Я был явно не в фаворе.
– Это в Нёйи. В десять жди его у выхода из просмотрового зала.
– Еще успею заскочить к себе, – вслух подумал я.
– Не успеешь. Это место не так-то легко найти, а тебе нельзя опоздать.
– Кажется, мне сейчас много чего нельзя.
– Правильно кажется.
Я долго плутал по незнакомому кварталу, отыскивая нужное место. У меня в запасе оставалось еще по меньшей мере часа два. Хорошо, что мне пришло в голову захватить с собой дневник Ласточки.
Усевшись на первую попавшуюся скамейку, я углубился в чтение. В жизни этой девочки никого не было: ни парня, ни подружки, ни даже – осмелюсь предположить – ее самой. Она совсем ничего не рассказывала о себе, о родителях и братьях. Похоже, род человеческий ее не интересовал.
Она писала сухо и сдержанно. О том, что увидела или почувствовала. Со страниц как будто лился звук. Я напряг слух и разобрал мелодию «Радиохед». Скорее всего, она звучала в моей голове, но вот странное совпадение – это была песня Everything in Its Right Place. Всё на своих местах.
Я охотно отдался ее гипнотическому звучанию. Всё действительно было на своих местах: киношник просматривает свой фильм, инфанта покоится в могиле, убийца подстерегает жертву.
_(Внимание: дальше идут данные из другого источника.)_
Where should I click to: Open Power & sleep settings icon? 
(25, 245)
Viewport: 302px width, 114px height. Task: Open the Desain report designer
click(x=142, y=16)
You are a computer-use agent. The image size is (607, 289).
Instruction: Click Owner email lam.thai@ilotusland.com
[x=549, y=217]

Из потока децибелов то и дело вырывался рефрен: What is it that she tries to say? Что она пытается сказать? Хороший вопрос.
Некоторые фразы я перечитывал снова и снова:
Ни один цветок не цветет так пышно, как пион. Кажется, будто рядом с ним другие цветы бранятся сквозь зубы от зависти.
Или:
Разглядывая щели на стене, я никогда не могу определить, где они начинаются: наверху или внизу, в центре или с краю?
Или вот еще:
С закрытыми глазами музыку слышно хуже. Глаза – это ноздри ушей.
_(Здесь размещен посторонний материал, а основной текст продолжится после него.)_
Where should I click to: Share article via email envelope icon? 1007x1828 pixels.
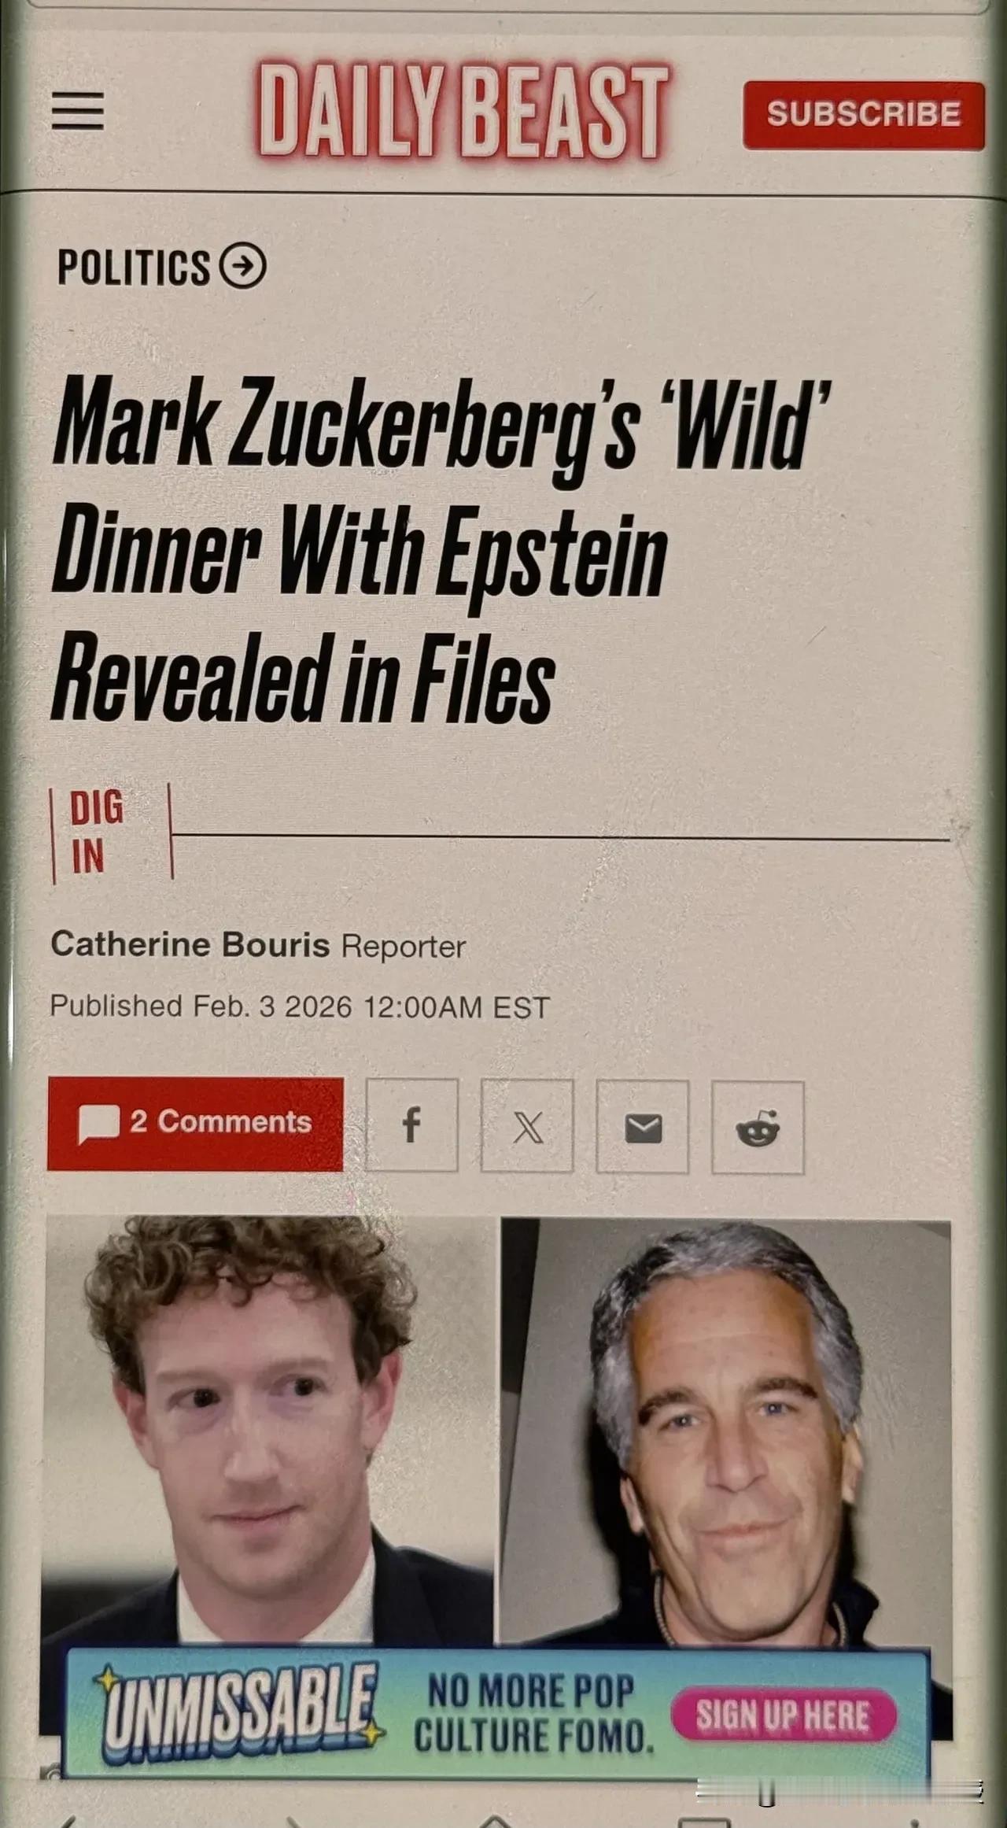(643, 1128)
Я бы до такого ни за что не додумался. Но почему эта девочка писала такие вещи?
Иногда встречались простые, но странные замечания:
Сегодня с утра у меня большое сердце.
И все. Почему от ее слов мне так больно? Я пытался убедить себя, что придаю значение этим строкам только из-за личности автора. Если бы их написала солидная матрона, они не тронули бы меня. Вздор, солидная матрона никогда не написала бы ничего подобного. Только юное, мятущееся и одинокое существо могло высказать такую лаконичную и непонятную для посторонних мысль. Хрупкое изящество фраз напоминало о красоте почившей инфанты. Их странный смысл предвещал ее участь.
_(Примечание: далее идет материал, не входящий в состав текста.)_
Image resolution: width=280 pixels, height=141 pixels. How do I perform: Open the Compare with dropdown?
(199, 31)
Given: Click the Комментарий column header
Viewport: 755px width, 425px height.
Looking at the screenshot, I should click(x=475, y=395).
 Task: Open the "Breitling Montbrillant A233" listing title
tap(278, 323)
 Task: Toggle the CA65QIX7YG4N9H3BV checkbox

Пора! – без пяти минут десять подсказало мое профессиональное чутье. Я занял пост у двери в просмотровый зал. По описанию мой киношник был коренастым и с длинными волосами. Оказывается, снимать фильмы гораздо опаснее, чем кажется.
Я заметил, что предстоящее убийство не возбуждает во мне ни привычной радости, ни вожделения – только досаду читателя, вынужденного оторваться от увлекательной книги ради житейских забот. В двадцать два часа двадцать пять минут дверь наконец распахнулась.
Из нее повалил народ. Это затрудняло мою задачу. Убийство – дело интимное. Не говоря уже о том, насколько неуместны свидетели.
Когда появился киношник, он был так плотно окружен, что стрелять не представлялось возможным. Люди, которые вышли раньше, тоже бросились к нему навстречу и полностью загородили от меня клиента. Я слышал гул голосов и искренне надеялся, что это восторженные комплименты – потому как они последние в его жизни.
Постепенно толпа рассеивалась. Кое-кто уже рассаживался по машинам, хлопали дверцы, урчали моторы. Но киношник все еще стоял в кольце людей. Разве оставят режиссера в одиночестве после премьеры? Почему мне вообще дали такое задание? Конечно, я ничем не рисковал: вокруг ни одного телохранителя. Но если я застрелю этого типа на глазах у его друзей, они запомнят мои приметы, и мою личность будет легко установить. А если шеф специально устроил мне подставу? Он явно злится на меня из-за пропавшего документа.